Sarah Myhill has some very interesting comments also, and is never backward in coming forward about shortcomings within the medical professsion:-
http://www.drmyhill.co.uk/wiki/CFS_-_treatments_which_are_not_worth_trying
>>>>>>>>>>>>> Dr Myhill quote starts >>>>>>>>>>>>>
***CFS – treatments which are not worth trying***
**Graded exercise**
This is positively harmful when CFS is active. I find it quite extraordinary that so many doctors seem to advocate this as a treatment. It is as if they are unable to distinguish between CFS and lack of fitness! Let’s face it, if graded exercise worked then the diagnosis could not possibly be CFS. The only possible explanation I can think of as to why this has stuck in the medical folklore is that after a physician has recommended this to the CFS patient, the latter never bothers to attend again for useless advice. The doctor then believes he has cured the patient because they don’t come back. Has anybody else got any better explanation?
**Cognitive behaviour therapy**
The idea behind this is that the CFS patient does not exercise because he is afraid to because it makes him ill. CBT is all about getting round this fear. The trouble is that the patient is right – he is fearful of exercise because it really does make him ill! Trials of CBT show it is far more likely to make patients worse. CFSs initially can tolerate so much CBT because they do the exercises at the expense of other activities, not in addition to and this distorts the results of such trials. I have seen a great many CFSs made much worse by CBT!

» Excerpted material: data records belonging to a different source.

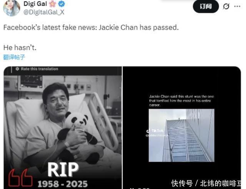This screenshot has width=246, height=189.
Task: Click the Digi Gal display name
Action: click(35, 4)
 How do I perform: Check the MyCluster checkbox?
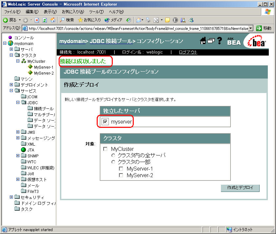(105, 149)
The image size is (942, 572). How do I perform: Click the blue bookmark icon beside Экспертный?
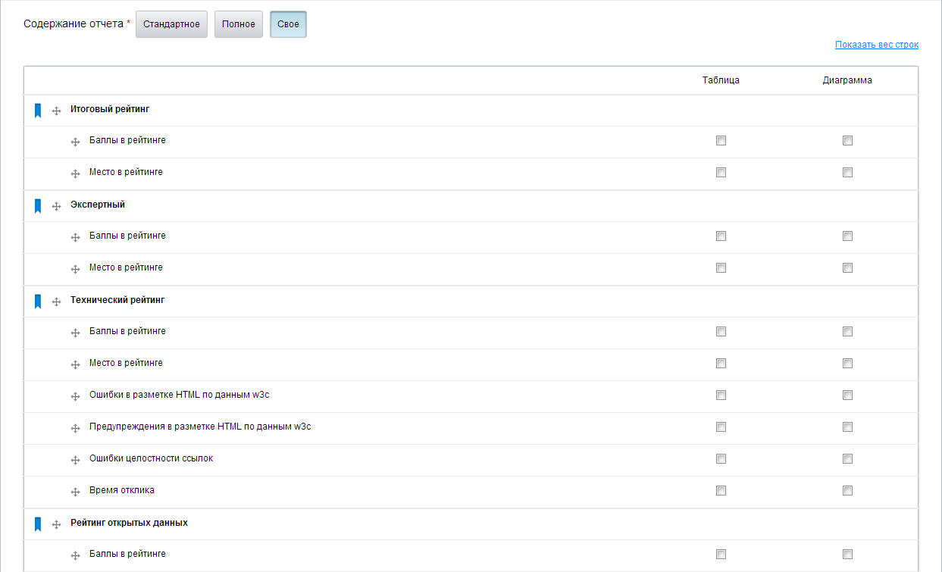pos(38,206)
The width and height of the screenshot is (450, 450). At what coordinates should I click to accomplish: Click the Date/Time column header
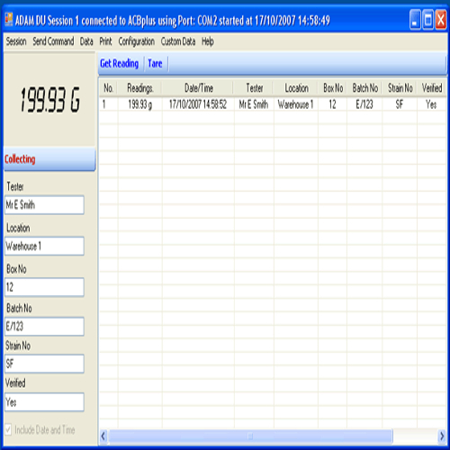(198, 88)
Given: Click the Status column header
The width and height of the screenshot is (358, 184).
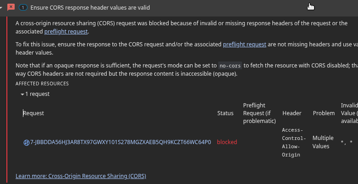Looking at the screenshot, I should pos(225,113).
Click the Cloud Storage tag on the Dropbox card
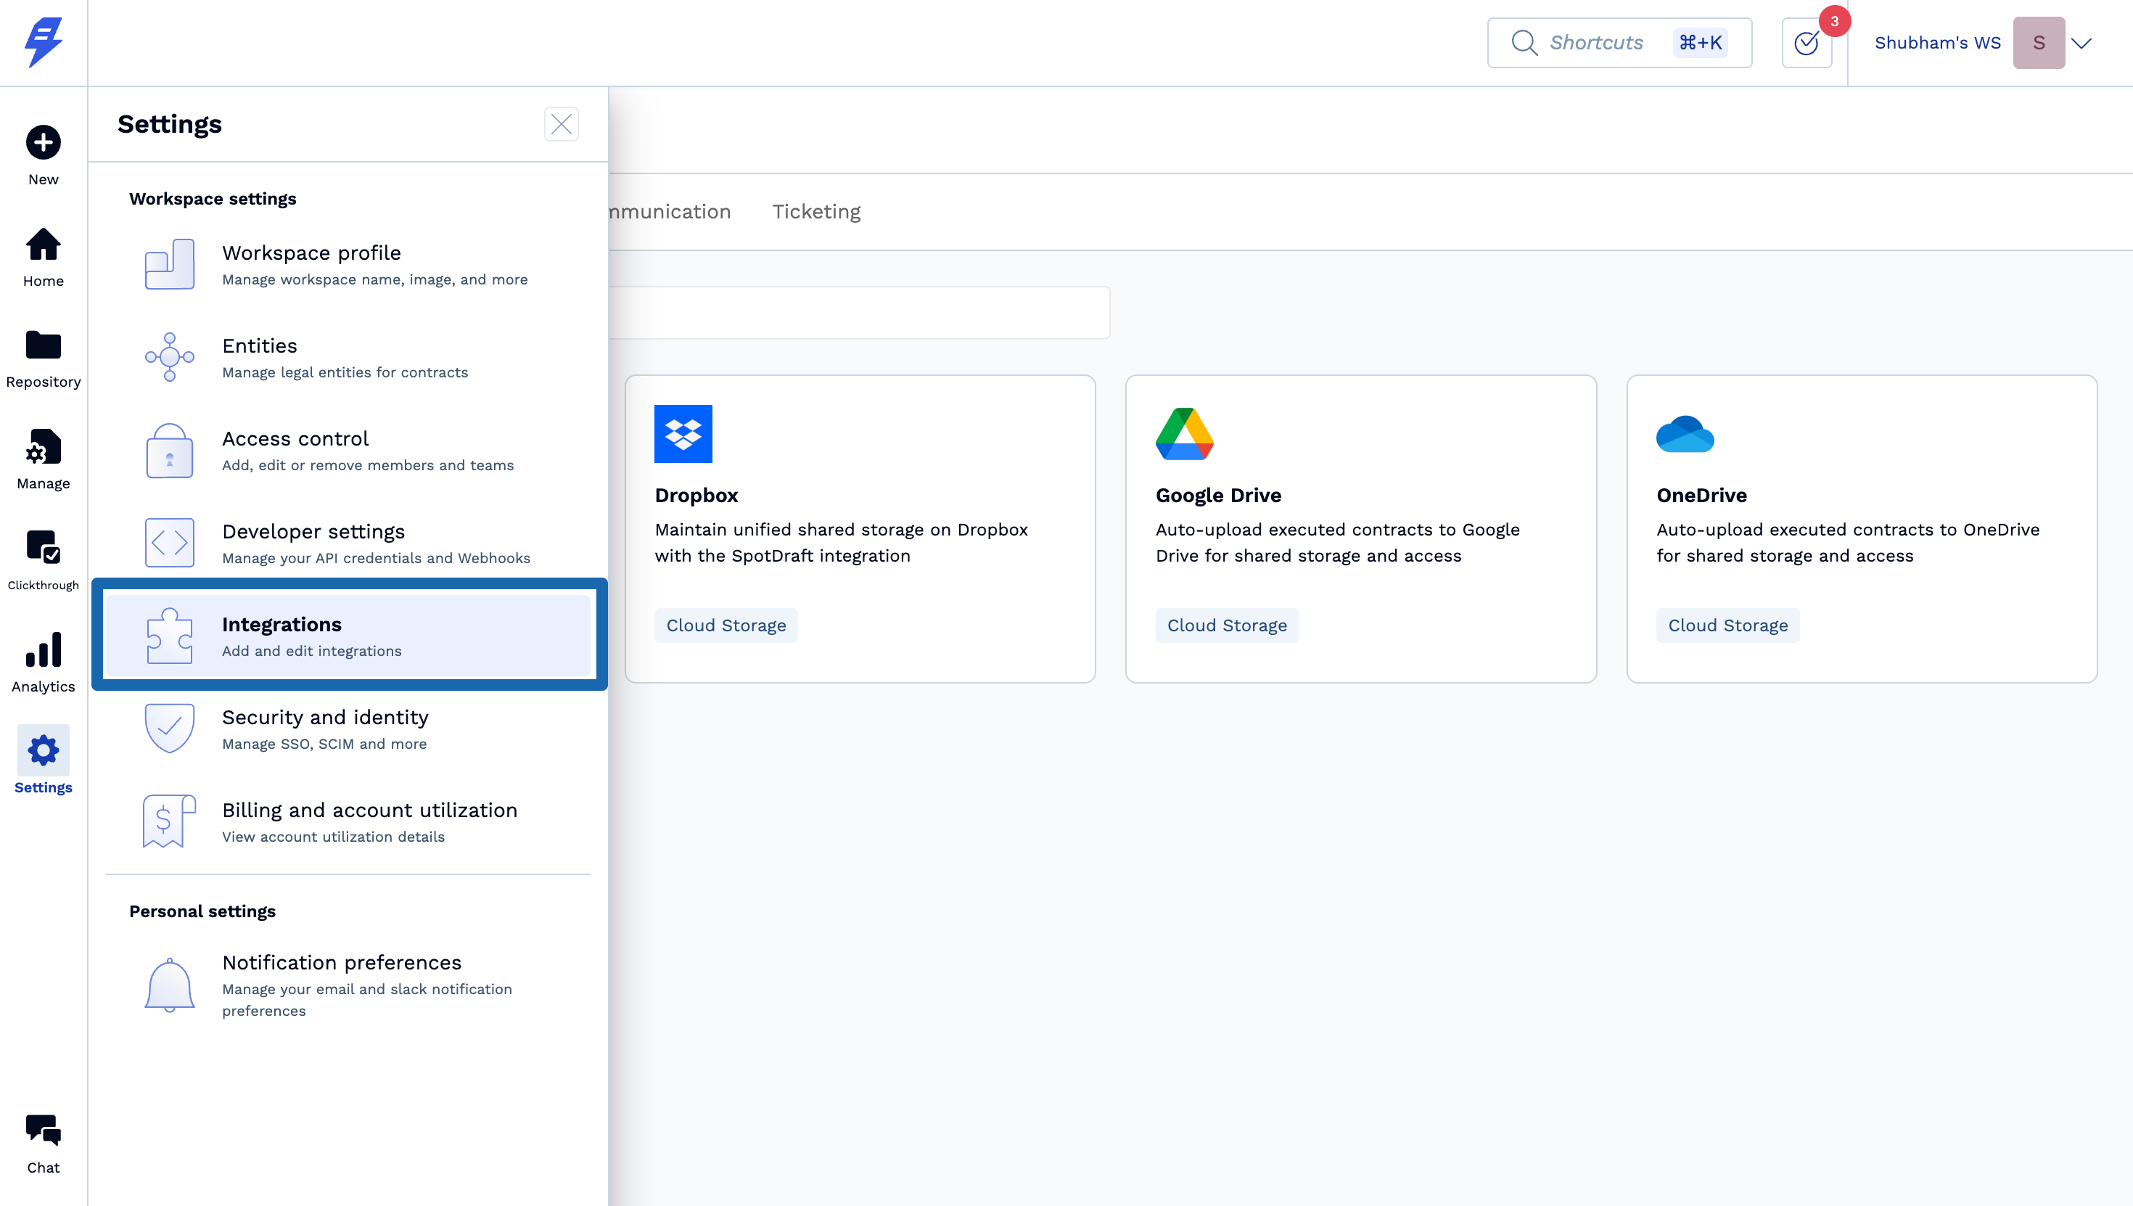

<<<<<<<<<<<<< Dr Myhill quote ends <<<<<<<<<<<<<
There is lots more! And it makes a lot of sense.
The following links to the UK government’s “The Medicines for Human Use (Clinical Trials) Regulations 2004”, No. 1031, PART 4, Regulation 31:-
http://www.legislation.gov.uk/uksi/2004/1031/regulation/31/made
See 31 (1) (b)
Surely the latest revelations about PACE must shed sufficient doubt on MAGENTA. But the information would have to be presented to the MAGENTA licensing authority by someone with sufficient expertise to avoid being fobbed off, blinded by science.